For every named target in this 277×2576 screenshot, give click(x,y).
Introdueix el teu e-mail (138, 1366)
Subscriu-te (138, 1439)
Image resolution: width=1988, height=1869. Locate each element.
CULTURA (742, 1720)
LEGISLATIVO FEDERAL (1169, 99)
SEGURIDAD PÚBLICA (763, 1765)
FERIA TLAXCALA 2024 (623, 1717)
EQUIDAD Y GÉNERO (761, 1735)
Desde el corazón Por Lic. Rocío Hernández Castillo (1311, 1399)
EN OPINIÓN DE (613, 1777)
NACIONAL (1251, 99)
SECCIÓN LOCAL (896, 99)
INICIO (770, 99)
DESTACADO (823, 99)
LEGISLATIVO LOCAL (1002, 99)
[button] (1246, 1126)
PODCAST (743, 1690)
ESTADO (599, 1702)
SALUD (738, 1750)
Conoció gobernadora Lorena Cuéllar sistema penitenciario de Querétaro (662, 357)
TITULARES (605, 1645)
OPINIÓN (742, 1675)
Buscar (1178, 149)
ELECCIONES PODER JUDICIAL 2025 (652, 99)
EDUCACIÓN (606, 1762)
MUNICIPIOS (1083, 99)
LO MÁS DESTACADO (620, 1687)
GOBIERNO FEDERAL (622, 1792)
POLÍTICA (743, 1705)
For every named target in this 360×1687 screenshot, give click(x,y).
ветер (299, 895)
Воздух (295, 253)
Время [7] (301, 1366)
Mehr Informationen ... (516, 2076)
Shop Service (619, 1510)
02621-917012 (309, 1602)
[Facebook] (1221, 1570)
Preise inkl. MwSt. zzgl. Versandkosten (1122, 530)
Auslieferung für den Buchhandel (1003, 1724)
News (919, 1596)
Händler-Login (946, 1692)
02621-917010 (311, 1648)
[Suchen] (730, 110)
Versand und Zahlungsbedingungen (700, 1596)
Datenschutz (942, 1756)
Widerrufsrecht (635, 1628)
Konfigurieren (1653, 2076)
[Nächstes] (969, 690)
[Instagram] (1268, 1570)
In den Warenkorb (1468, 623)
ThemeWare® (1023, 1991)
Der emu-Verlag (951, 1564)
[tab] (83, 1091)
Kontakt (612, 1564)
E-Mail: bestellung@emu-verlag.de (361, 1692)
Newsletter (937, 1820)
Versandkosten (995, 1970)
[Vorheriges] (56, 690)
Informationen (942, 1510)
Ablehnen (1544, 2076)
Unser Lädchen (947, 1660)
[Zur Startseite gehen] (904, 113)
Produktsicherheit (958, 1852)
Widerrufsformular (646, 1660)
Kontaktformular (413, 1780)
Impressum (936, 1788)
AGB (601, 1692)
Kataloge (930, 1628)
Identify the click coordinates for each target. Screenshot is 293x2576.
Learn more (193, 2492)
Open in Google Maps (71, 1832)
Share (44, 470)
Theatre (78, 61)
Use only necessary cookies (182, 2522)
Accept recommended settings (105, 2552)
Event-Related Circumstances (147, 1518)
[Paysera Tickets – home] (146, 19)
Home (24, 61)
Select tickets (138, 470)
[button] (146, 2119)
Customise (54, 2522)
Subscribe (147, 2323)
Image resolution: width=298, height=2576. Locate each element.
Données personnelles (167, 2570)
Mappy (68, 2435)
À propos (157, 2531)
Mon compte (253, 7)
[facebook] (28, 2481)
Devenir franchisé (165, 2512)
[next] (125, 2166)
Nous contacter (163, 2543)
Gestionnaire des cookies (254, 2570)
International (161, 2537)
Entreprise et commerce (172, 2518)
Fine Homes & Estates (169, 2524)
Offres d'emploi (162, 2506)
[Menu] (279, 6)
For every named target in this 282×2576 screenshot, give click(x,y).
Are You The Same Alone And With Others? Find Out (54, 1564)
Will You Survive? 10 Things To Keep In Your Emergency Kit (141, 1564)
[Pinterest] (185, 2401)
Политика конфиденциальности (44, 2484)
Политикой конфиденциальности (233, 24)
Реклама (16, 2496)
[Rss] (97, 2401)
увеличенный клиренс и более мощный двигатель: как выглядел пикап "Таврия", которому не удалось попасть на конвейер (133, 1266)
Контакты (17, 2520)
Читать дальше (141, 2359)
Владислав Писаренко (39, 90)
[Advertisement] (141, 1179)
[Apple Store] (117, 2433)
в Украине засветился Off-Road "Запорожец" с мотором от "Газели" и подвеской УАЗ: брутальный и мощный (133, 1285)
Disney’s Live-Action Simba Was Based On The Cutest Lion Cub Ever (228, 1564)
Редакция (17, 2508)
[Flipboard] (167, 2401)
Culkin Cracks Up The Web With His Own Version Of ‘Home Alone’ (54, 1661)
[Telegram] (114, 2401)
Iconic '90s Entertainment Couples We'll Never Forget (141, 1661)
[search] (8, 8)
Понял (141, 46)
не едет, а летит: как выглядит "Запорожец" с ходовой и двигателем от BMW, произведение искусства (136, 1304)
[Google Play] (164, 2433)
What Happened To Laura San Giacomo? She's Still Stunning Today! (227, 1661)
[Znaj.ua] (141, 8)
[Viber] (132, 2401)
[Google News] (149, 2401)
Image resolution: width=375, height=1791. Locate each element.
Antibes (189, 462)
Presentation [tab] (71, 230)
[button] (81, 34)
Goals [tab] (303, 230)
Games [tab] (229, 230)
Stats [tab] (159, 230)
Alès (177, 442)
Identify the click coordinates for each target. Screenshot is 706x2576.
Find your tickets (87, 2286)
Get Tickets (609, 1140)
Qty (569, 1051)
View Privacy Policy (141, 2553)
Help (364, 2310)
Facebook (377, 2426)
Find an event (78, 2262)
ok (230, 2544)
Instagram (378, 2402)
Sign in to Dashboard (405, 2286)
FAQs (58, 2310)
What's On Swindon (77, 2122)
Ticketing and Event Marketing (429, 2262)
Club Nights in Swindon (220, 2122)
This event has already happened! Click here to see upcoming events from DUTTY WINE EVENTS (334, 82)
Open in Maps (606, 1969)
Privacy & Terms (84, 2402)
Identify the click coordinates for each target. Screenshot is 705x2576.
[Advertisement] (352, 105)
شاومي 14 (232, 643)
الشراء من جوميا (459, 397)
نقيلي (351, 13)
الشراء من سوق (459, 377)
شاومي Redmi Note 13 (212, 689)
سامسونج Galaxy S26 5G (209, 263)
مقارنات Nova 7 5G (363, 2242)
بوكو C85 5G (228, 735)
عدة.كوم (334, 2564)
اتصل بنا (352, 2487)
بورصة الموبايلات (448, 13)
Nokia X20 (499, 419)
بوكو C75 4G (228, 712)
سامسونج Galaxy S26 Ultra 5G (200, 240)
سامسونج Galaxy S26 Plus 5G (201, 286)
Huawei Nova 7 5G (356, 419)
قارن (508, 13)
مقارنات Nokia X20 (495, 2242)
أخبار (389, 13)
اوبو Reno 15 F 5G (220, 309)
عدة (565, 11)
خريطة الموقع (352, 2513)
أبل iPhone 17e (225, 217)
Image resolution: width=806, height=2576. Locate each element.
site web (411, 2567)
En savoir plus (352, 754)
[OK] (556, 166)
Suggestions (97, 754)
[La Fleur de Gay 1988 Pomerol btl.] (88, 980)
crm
=====
Instructions for the task: From the line containing "[Znaj.ua] (141, 8)" down to the last line of the listing above, give every line again exactly, and add nothing.

Exercise response:
[Znaj.ua] (141, 8)
[Viber] (132, 2401)
[Google News] (149, 2401)
Image resolution: width=375, height=1791. Locate each element.
Antibes (189, 462)
Presentation [tab] (71, 230)
[button] (81, 34)
Goals [tab] (303, 230)
Games [tab] (229, 230)
Stats [tab] (159, 230)
Alès (177, 442)
Identify the click coordinates for each target. Screenshot is 706x2576.
Find your tickets (87, 2286)
Get Tickets (609, 1140)
Qty (569, 1051)
View Privacy Policy (141, 2553)
Help (364, 2310)
Facebook (377, 2426)
Find an event (78, 2262)
ok (230, 2544)
Instagram (378, 2402)
Sign in to Dashboard (405, 2286)
FAQs (58, 2310)
What's On Swindon (77, 2122)
Ticketing and Event Marketing (429, 2262)
Club Nights in Swindon (220, 2122)
This event has already happened! Click here to see upcoming events from DUTTY WINE EVENTS (334, 82)
Open in Maps (606, 1969)
Privacy & Terms (84, 2402)
Identify the click coordinates for each target. Screenshot is 705x2576.
[Advertisement] (352, 105)
شاومي 14 (232, 643)
الشراء من جوميا (459, 397)
نقيلي (351, 13)
الشراء من سوق (459, 377)
شاومي Redmi Note 13 (212, 689)
سامسونج Galaxy S26 5G (209, 263)
مقارنات Nova 7 5G (363, 2242)
بوكو C85 5G (228, 735)
عدة.كوم (334, 2564)
اتصل بنا (352, 2487)
بورصة الموبايلات (448, 13)
Nokia X20 (499, 419)
بوكو C75 4G (228, 712)
سامسونج Galaxy S26 Ultra 5G (200, 240)
سامسونج Galaxy S26 Plus 5G (201, 286)
Huawei Nova 7 5G (356, 419)
قارن (508, 13)
مقارنات Nokia X20 (495, 2242)
أخبار (389, 13)
اوبو Reno 15 F 5G (220, 309)
عدة (565, 11)
خريطة الموقع (352, 2513)
أبل iPhone 17e (225, 217)
Image resolution: width=806, height=2576. Locate each element.
site web (411, 2567)
En savoir plus (352, 754)
[OK] (556, 166)
Suggestions (97, 754)
[La Fleur de Gay 1988 Pomerol btl.] (88, 980)
crm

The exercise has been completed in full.